En el versículo 12, Jesús proclama: «Yo soy la luz del mundo; el que me sigue no caminará en tinieblas, sino que tendrá la luz de la vida». Esta declaración resuena con la enseñanza católica sobre la Encarnación: Jesús, verdadero Dios y verdadero hombre, es la luz que disipa las tinieblas del pecado y la ignorancia. El Catecismo de la Iglesia Católica (CIC 2466) nos recuerda que Cristo es «la luz verdadera que ilumina a todo hombre» (Jn 1:9), y en Él encontramos la plenitud de la vida que Dios desea para nosotros. Seguirle implica acoger esa luz, permitiendo que transforme nuestras vidas y nos guíe hacia la santidad.

Los fariseos, sin embargo, desafían a Jesús, argumentando que su testimonio no es válido porque habla de sí mismo (v. 13). Aquí vemos la resistencia humana a aceptar la verdad divina cuando confronta nuestras limitaciones o prejuicios. Jesús responde con autoridad en los versículos 14-18, afirmando que su testimonio es verdadero porque proviene de su unión con el Padre: «Aunque doy testimonio de mí mismo, mi testimonio es válido, porque sé de dónde he venido y adónde voy». Desde la perspectiva católica, esta afirmación subraya el misterio de la Santísima Trinidad: Jesús, el Hijo, no actúa solo, sino en perfecta comunión con el Padre, quien da testimonio de Él. El CIC (254) nos enseña que las tres Personas divinas son un solo Dios, y en este pasaje vemos esa unidad manifestada en la misión redentora de Cristo.
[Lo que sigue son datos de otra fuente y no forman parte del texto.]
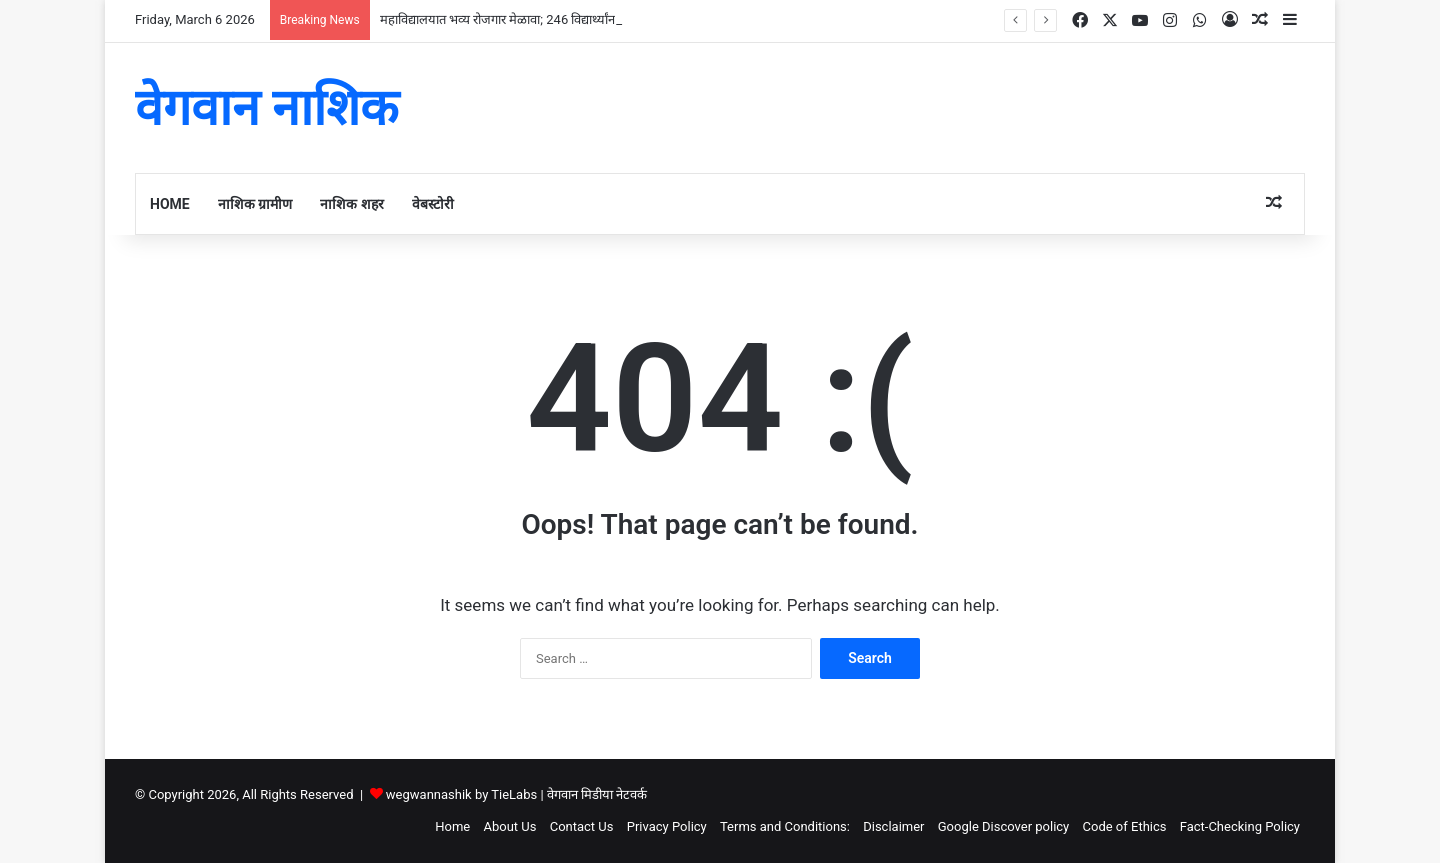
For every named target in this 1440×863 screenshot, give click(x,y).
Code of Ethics (1125, 826)
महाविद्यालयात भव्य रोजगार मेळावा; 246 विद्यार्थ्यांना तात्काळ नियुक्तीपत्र (545, 19)
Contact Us (582, 826)
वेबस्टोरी (433, 204)
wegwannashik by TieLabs (461, 794)
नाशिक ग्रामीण (255, 204)
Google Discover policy (1004, 826)
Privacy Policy (667, 826)
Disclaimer (893, 826)
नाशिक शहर (351, 204)
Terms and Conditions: (785, 826)
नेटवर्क (631, 794)
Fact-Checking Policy (1240, 826)
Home (170, 204)
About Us (509, 826)
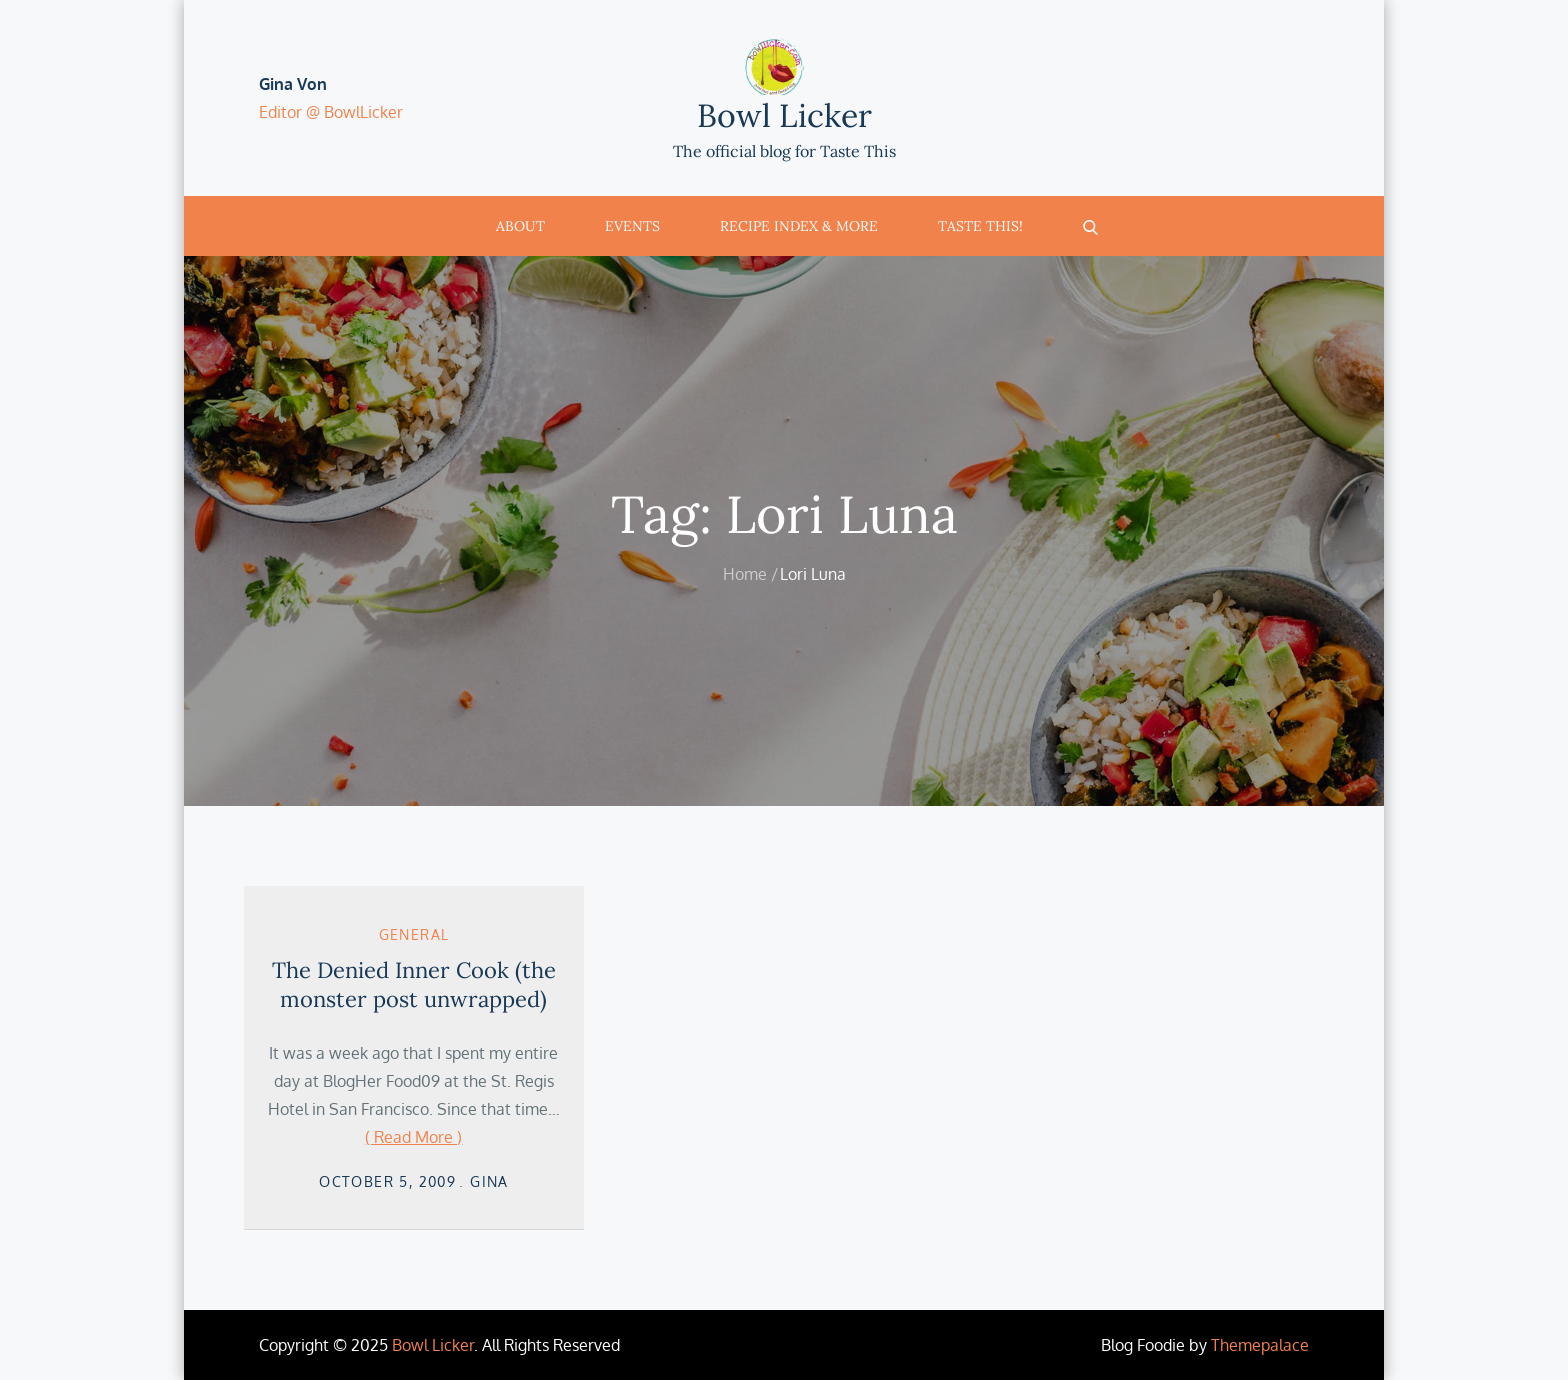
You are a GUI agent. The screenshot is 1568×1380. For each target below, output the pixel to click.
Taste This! (980, 226)
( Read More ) (413, 1137)
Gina (489, 1181)
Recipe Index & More (799, 226)
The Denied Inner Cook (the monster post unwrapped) (414, 984)
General (414, 934)
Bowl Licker (784, 115)
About (520, 226)
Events (632, 226)
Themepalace (1260, 1345)
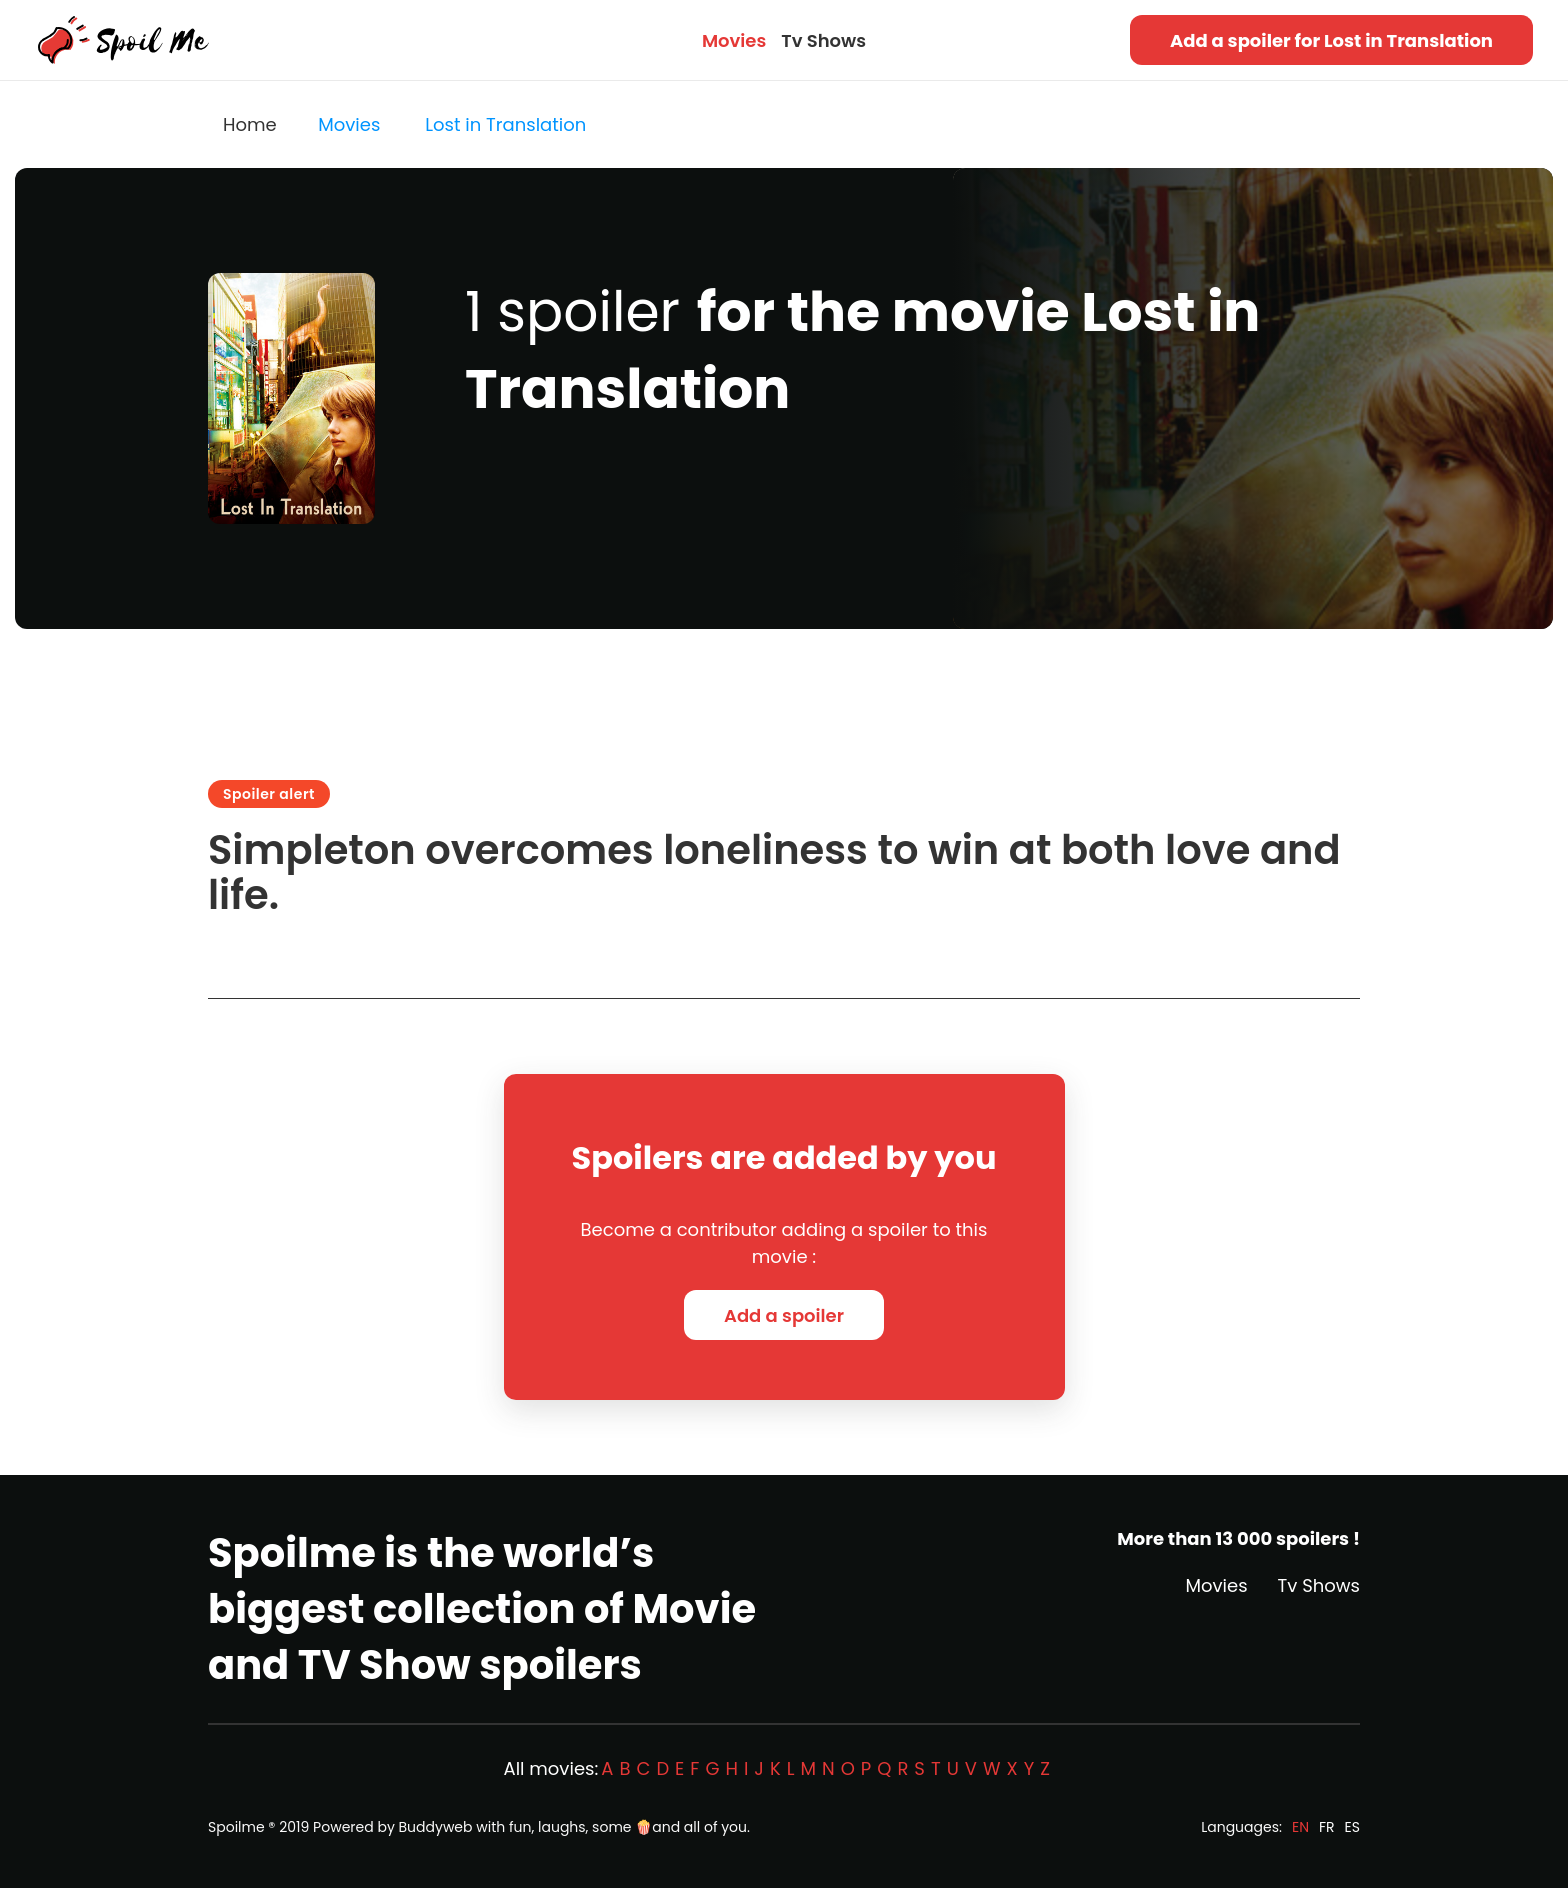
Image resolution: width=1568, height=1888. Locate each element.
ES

Además, Jesús señala que los fariseos juzgan «según la carne» (v. 15), mientras que Él no juzga a nadie en ese momento. Esto refleja la misericordia divina, un pilar de la fe católica: Cristo vino no a condenar, sino a salvar (Jn 3:17). Sin embargo, también insinúa un juicio futuro, alineado con la enseñanza de la Iglesia sobre el Juicio Final (CIC 1038-1041), donde la luz de Cristo revelará plenamente la verdad de cada corazón.

Finalmente, en los versículos 19-20, cuando los fariseos preguntan por su Padre, Jesús responde: «No me conocéis ni a mí ni a mi Padre. Si me conocierais a mí, conoceríais también a mi Padre». Este es un llamado a la fe y al reconocimiento de Cristo como el camino hacia Dios (Jn 14:6). La doctrina católica nos invita a ver en Jesús el rostro del Padre, y a través de los sacramentos, especialmente la Eucaristía, participamos en esa relación filial que Él nos ofrece.

En conclusión, Juan 8:12-20 nos desafía a salir de las tinieblas del escepticismo o la autosuficiencia y a abrazar la luz de Cristo con humildad y confianza. Como católicos, estamos llamados a vivir en esa luz, dejando que ilumine nuestras acciones y nos acerque cada día más al corazón del Padre, en unión con el Hijo y el Espíritu Santo.